» **MATERIAL SUPPLIED**
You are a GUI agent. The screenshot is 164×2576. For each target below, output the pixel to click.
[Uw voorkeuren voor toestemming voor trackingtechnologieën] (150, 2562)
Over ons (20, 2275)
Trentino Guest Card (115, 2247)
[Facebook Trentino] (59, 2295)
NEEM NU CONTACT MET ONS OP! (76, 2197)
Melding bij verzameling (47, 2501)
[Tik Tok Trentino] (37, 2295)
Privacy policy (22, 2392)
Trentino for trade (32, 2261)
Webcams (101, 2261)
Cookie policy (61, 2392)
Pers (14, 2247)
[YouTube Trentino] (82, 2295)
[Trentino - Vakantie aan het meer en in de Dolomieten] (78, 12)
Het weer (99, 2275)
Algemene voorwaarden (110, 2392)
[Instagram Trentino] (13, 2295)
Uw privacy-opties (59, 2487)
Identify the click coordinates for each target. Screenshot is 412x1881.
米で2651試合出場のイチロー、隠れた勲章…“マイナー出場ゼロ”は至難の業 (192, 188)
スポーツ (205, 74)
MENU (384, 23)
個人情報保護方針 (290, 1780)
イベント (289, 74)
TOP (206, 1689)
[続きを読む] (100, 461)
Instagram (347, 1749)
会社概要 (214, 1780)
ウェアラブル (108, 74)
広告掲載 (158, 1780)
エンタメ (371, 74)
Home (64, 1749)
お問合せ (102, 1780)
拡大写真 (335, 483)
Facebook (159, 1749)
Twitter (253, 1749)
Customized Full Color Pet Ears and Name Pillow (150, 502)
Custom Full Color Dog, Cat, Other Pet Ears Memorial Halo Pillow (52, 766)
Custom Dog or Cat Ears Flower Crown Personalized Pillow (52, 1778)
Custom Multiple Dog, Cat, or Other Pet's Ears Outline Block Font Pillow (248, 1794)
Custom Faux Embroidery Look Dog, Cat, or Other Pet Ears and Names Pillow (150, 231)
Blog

» **YOUR OBJECTIVE**
Give the number of lines in the entries that hold the word "Color", and nothing else.

» **TASK SOLUTION**
2